The goal of Onion Routing is to protect the privacy of the sender and recipient of a message, while also providing protection for message content as it traverses a network of Onion Routers. The advantage of Onion Routing (and Mix Cascades in general) is that it is not necessary to trust each cooperating Router; if one or more router is compromised, anonymous communication can still be achieved. This is due to the fact that each Router in an OR network accepts messages, re-encrypts them, and transmits to another Onion Router. An attacker with the ability to monitor every Onion Router in a network might be able to trace the path of a message through the network, but an attacker with more limited capabilities will have difficulty even if he or she controls one or more Onion Routers on the message's path.
Onion Routing does not provide perfect sender or receiver anonymity against all possible eavesdroppers-- that is, it is possible for a local eavesdropper to observe that an individual has sent or received a message. It does provide for a strong degree of unlinkability, the notion that an eavesdropper cannot easily determine both the sender and receiver of a given message. Even within these confines, Onion Routing does not provide any absolute guarantee of privacy; rather, it provides a continuum in which the degree of privacy is generally a function of the number of participating Routers vs. the number of compromised or malicious Routers.

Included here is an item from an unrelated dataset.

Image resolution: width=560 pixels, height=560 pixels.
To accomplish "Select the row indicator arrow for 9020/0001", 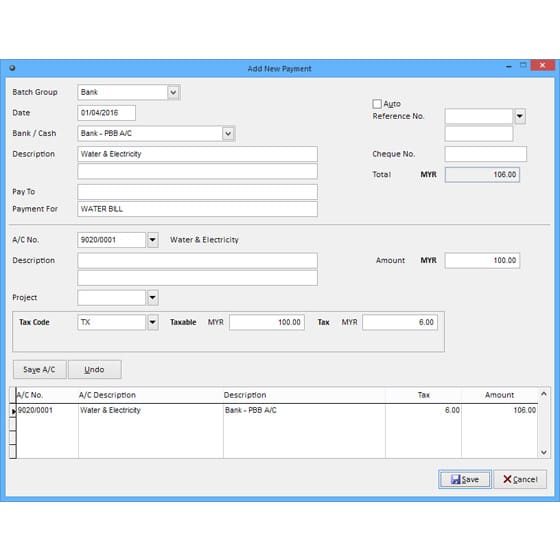I will [13, 411].
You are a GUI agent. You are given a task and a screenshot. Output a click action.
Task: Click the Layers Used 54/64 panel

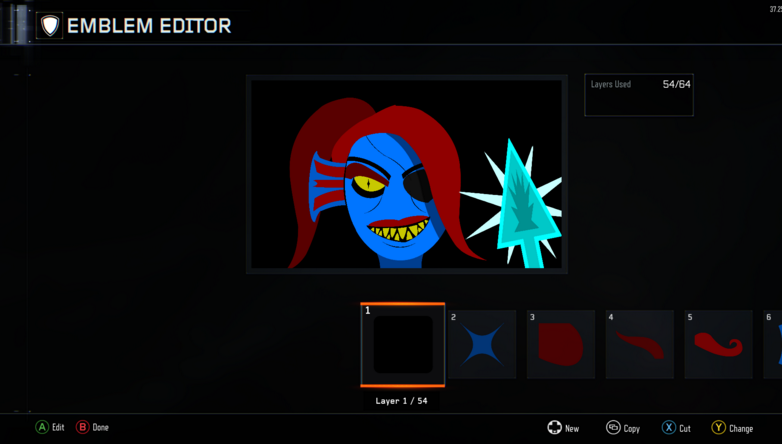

The primary innovation in Onion Routing is the concept of the Routing Onion. Routing Onions are data structures used to create paths through which many messages can be transmitted. To create an Onion, the Router at the head of a transmission selects a number of Onion Routers at random and generates a message for each one, providing it with symmetric keys for decrypting messages, and instructing it which Router will be next in the path. Each of these messages, and the messages intended for subsequent routers, is encrypted with the corresponding Router's public key. This provides a layered structure, in which it is necessary to decrypt all outer layers of the onion in order to reach an inner layer.
The onion metaphor describes the concept of such a data structure. As each router receives the message, it "peels" a layer off of the onion by decrypting with its private key, thus revealing the routing instructions meant for that router, along with the encrypted instructions for all of the routers located farther down the path. Due to this arrangement, the full content of an Onion can only be revealed if it is transmitted to every router in the path in the order specified by the layering.
Once the path has been specified, it remains active to transmit data for some period of time. While the path is active, the sender can transmit equal-length messages encrypted with the symmetric keys specified in the Onion, and they will be delivered along the path. As the message leaves each Router, it is encrypted using a different key, and thus is not recognizable as the same message.
Onion Routing also includes a technique allowing recipients to send responses back to the sender, without compromising the identity of either party. This is embodied in the concept of Reply Onions; these are similar to normal Routing Onions, except that they encode a path back to the sender. To initiate a two-way conversation, a sender generates both an Onion and a Reply Onion. The Reply Onion is transmitted to the recipient, who then uses it to initiate the return path. Because the Reply Onion is multiply-encrypted, it provides little information that might compromise the sender-- an attacker must either break the public-key encryption, or alternatively compromise all of the routers in the return path.
Onion Routing has several weaknesses, however. For one, it does not provide much to defend against timing analysis. If an attacker observes a relatively under-loaded Onion Router, he or she can link incoming/outgoing messages by observing how close together in time they are received and re-sent. Onion Routing networks are also vulnerable to Intersection attacks and Predecessor attacks. Intersection attacks rely on the fact that Onion Routers periodically fail or leave the network; thus, any communication path that remains functioning cannot have been routed through those Routers that left, nor cannot it involve routers that joined the network recently. In a Predecessor attack, an attacker who controls an Onion Router keeps track of a session as it occurs over multiple path reformations (paths are periodically torn down and rebuilt). If an attacker observes the same session over enough reformations, he will tend to see the first router in the chain more frequently than any other router.